In seinem „biographischen Roman“ über Kurt von Hammerstein-Equord hat Hans Magnus Enzensberger der alten These von der Weimarer Republik als einer „Fehlgeburt“, als eines nicht lebensfähigen politischen Gebildes einmal mehr Ausdruck verliehen.1 Eine solch deterministische Sichtweise – da ist sich die Forschung weitgehend einig – vermag die komplexen Herausforderungen, denen die parlamentarische Demokratie nicht nur in Deutschland, sondern europaweit ausgesetzt war, nicht zu fassen. Die Weimarer Republik, so fasst Werner Müller (Rostock) den Forschungsstand zusammen, sei eben durchaus mehr gewesen als ein „Transitorium zwischen Kaiserreich und Diktatur“ (S. 233). Der vorliegende Sammelband, in dem die Ergebnisse eines von der Stiftung Reichspräsident-Friedrich-Ebert-Gedenkstätte organisierten Symposiums zusammengeführt werden, versucht durch eine vergleichende Betrachtung allzu einfachen Antworten vorzubeugen und Chancen wie Gefährdungen der parlamentarischen Demokratie im Europa der Zwischenkriegszeit auszuloten. Dabei ist der Blick vor allem auf die Entwicklungen in den großen Flächenstaaten Westeuropas, Deutschlands, Frankreichs, Italiens und Großbritanniens, gerichtet. Nur Hans Mommsen (Bochum) geht in seinem Eröffnungsbeitrag auch auf die Probleme in den durch die Pariser Vorortverträge geschaffenen ostmitteleuropäischen Staaten ein, deren Instabilität er auf die „starre Ausrichtung der Großmächte am Nationalstaatsprinzip“ zurückführt (S. 25) und damit die zeitgenössische, etwa von Hans Rothfels formulierte Kritik an der europäischen Nachkriegsordnung aufgreift.2

Als die Republik in Weimar feierlich proklamiert wurde, konnte sie im Grunde nur auf zwei Beispiele einer funktionierenden parlamentarischen Demokratie in Europa verweisen – beide auf der Seite der Kriegsgegner und -sieger. Während sich in England das politische System, wie Stefan Grüner (Augsburg) konstatiert, als „erstaunlich resistent und stabil“ erwiesen hatte (S. 113), war zwar auch Frankreich innenpolitisch unbeschadet aus den Kriegswirren hervorgegangen. Aber der französische „Parlamentsabsolutismus“, die traditionelle Schwäche der Parteien und ein stark personalisiertes Politikverständnis schreckte die deutschen Verfassungsväter, deren Ordnungsvorstellungen sich eher am „– wie wir heute wissen – missverstandenen britischen Vorbild“ orientierten (S. 118). Dass das parlamentarische Regierungssystem in Frankreich die 1920er-Jahre trotz inhärenter Schwächen überstand, war, wie Thomas Raithel (München) herausarbeitet, zum einen die Folge eines starken französischen Staatsbewusstseins, das die Regierung mit der jeweiligen Opposition teilte, zum anderen aber auch Ausfluss der persönlichen Autorität charismatischer Staatsmänner wie Clemenceau, Briand und – vor allem – Poincaré, die dem System in nachgerade „bonapartistischer“ Manier Gesicht und Gepräge gaben.

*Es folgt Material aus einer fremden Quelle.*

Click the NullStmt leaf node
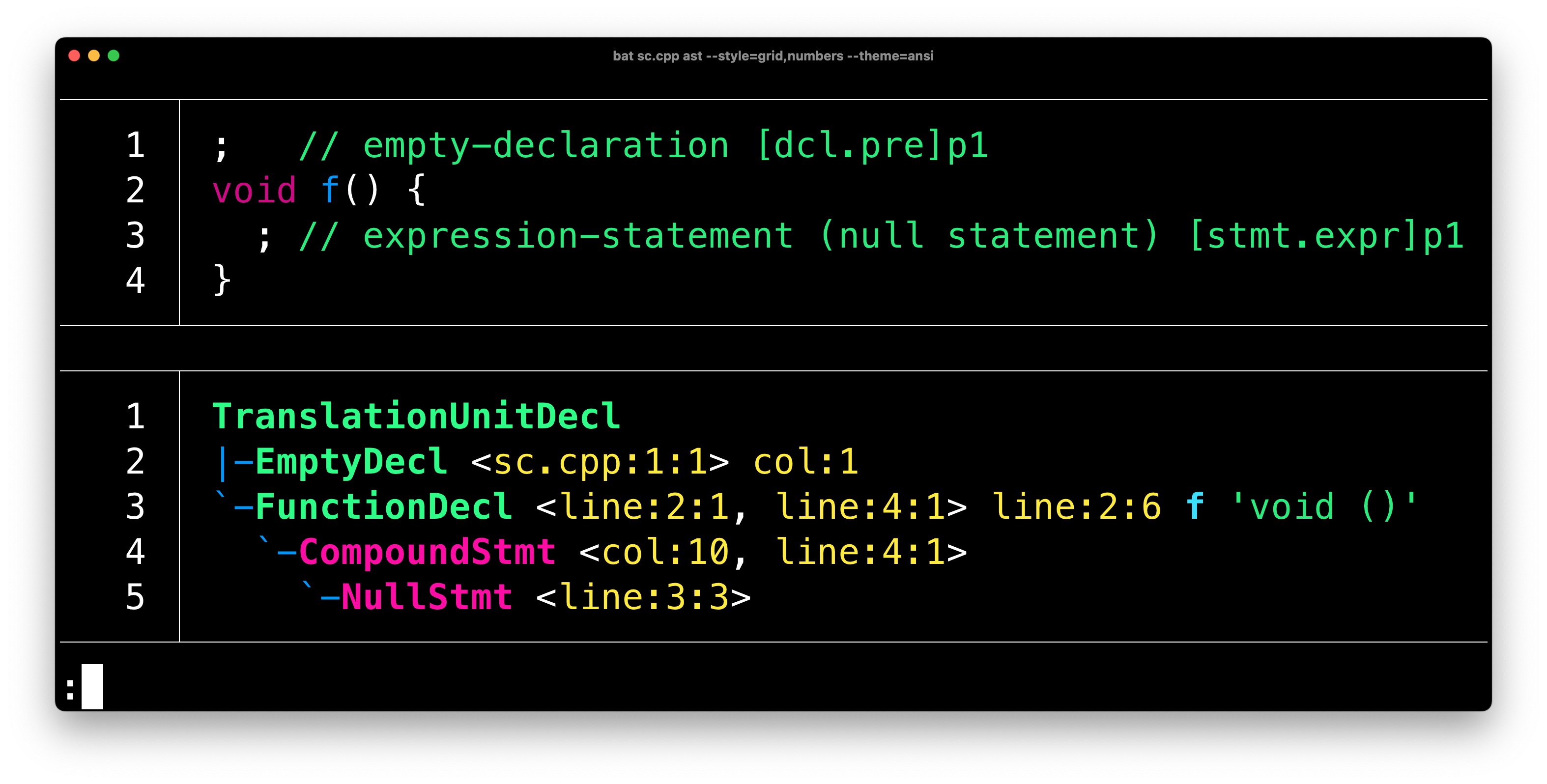Image resolution: width=1547 pixels, height=784 pixels. click(x=427, y=597)
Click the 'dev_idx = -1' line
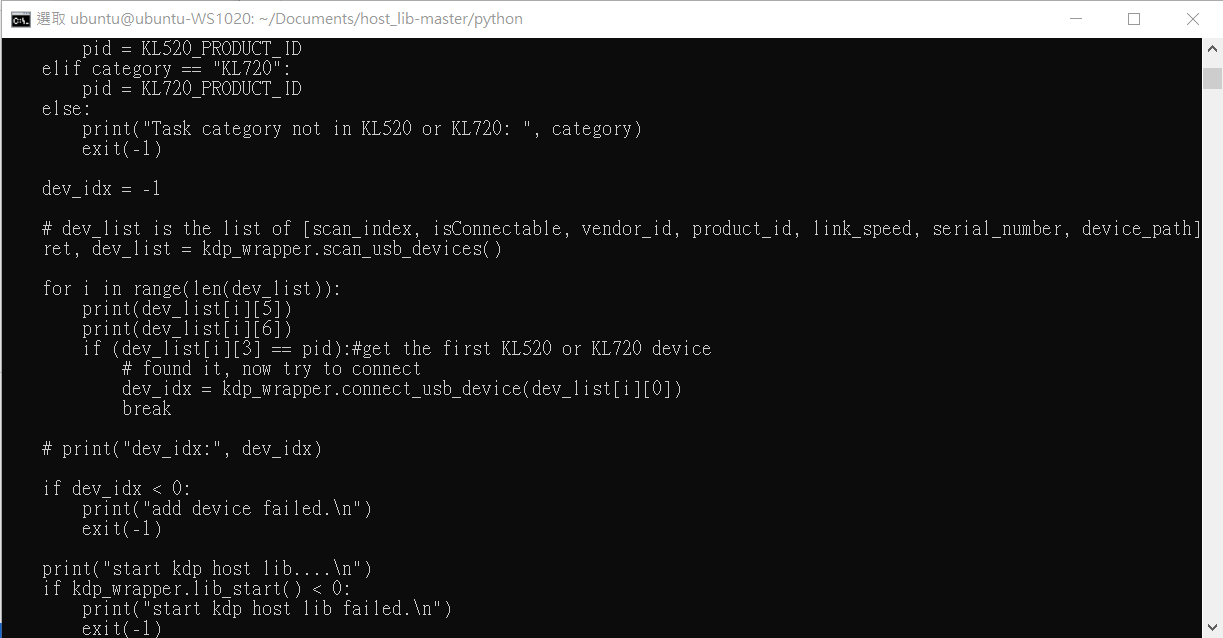 [x=102, y=189]
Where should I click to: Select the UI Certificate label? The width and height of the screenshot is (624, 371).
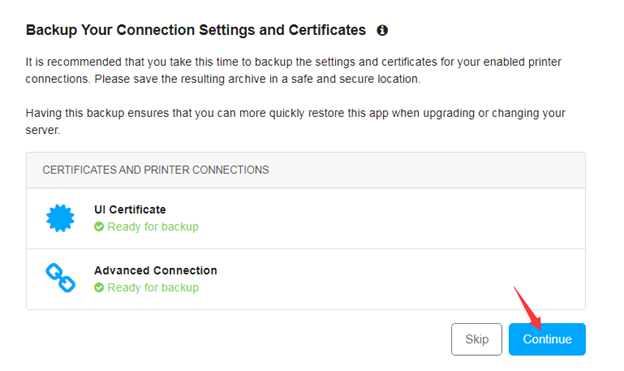pos(130,209)
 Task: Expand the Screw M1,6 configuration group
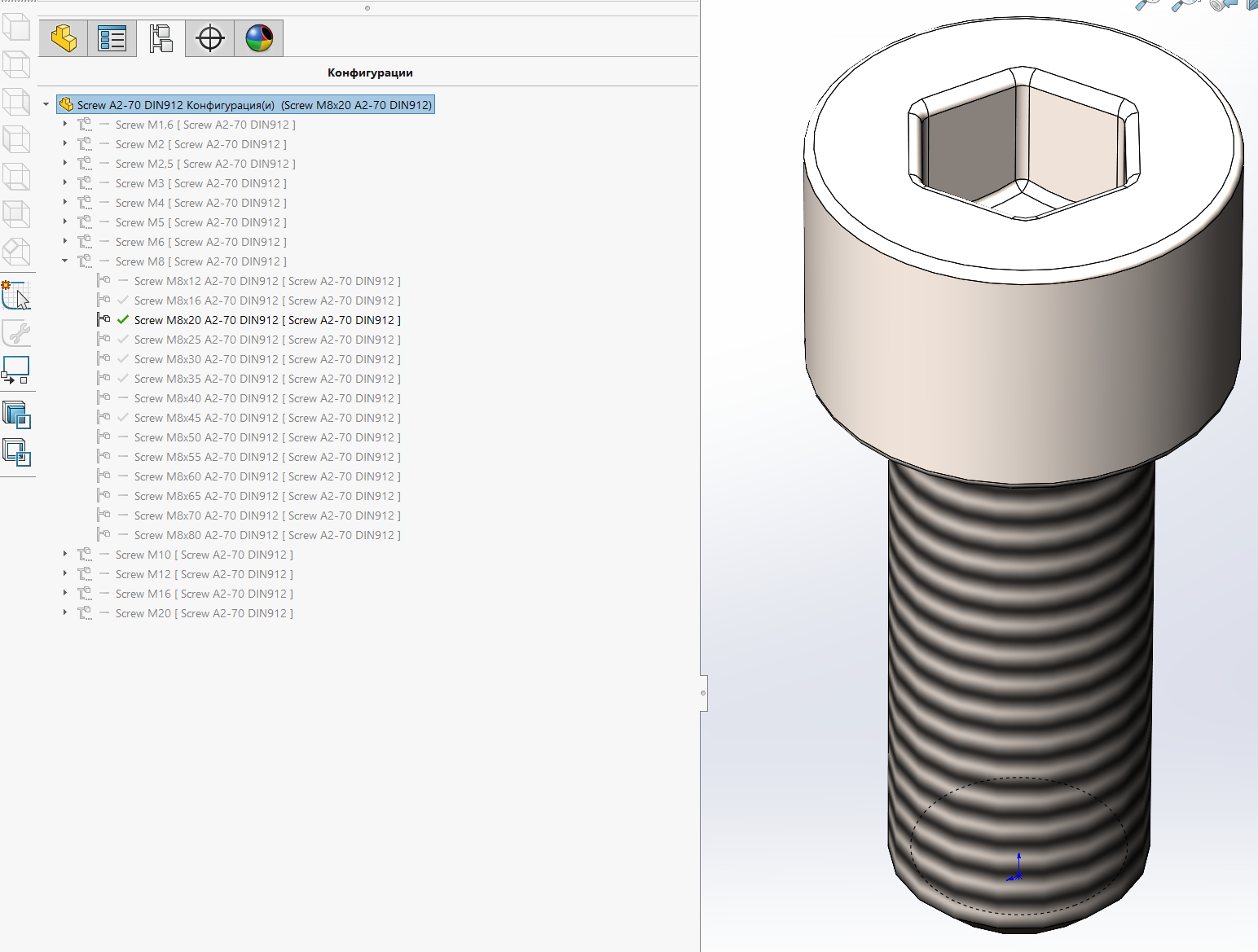pyautogui.click(x=65, y=125)
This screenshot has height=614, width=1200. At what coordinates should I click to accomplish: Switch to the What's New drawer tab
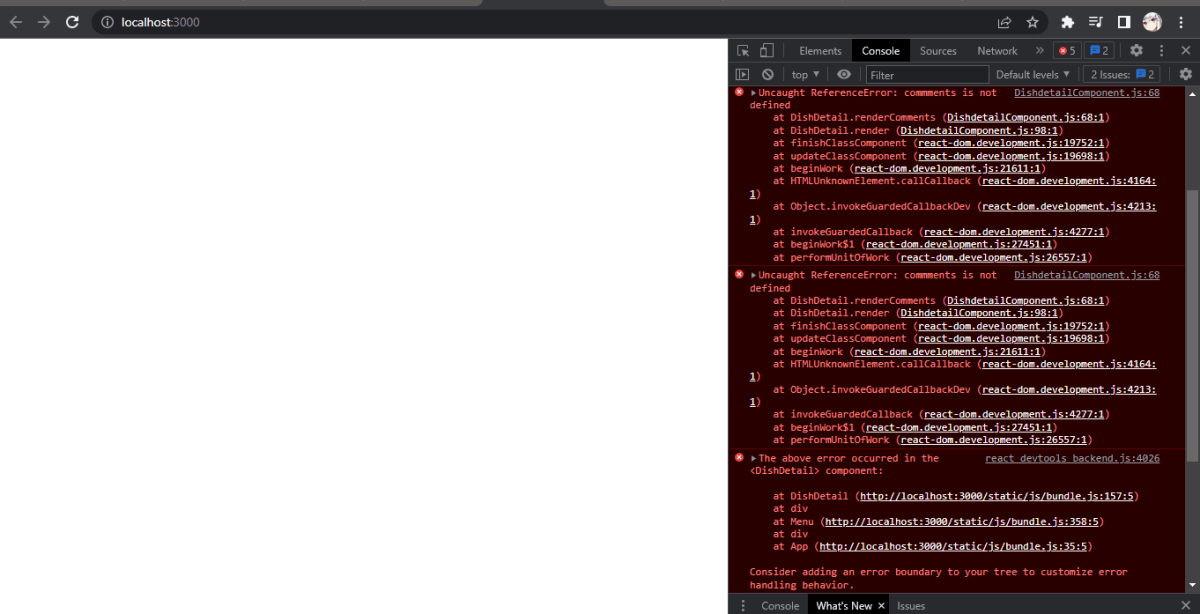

In Italien, das in Sachen Demokratie dem übrigen Westeuropa weit hinterherhinkte (1909 verfügten immerhin 8,3 Prozent der Bevölkerung über das aktive Wahlrecht), kapitulierte die traditionelle bürgerlich-liberale Honoratiorenpolitik, wie Sven Reichardt (Konstanz) konstatiert, vor dem durch den Krieg evozierten Demokratisierungsschub. In den „roten Jahren“ 1920/21 sah sich ein zunehmend hilfloses politisches Establishment einer radikalsozialistischen Massenbewegung gegenüber, der es mit faschistischer Hilfe beizukommen suchte. Wenn Reichardt in diesem Zusammenhang schreibt, dass die „rechtsliberalen Kräfte hofften, den Faschismus entweder benutzen, transformieren oder konstitutionalisieren zu können“ (S. 80), so klingt das wie eine Vorwegnahme deutscher Illusionen.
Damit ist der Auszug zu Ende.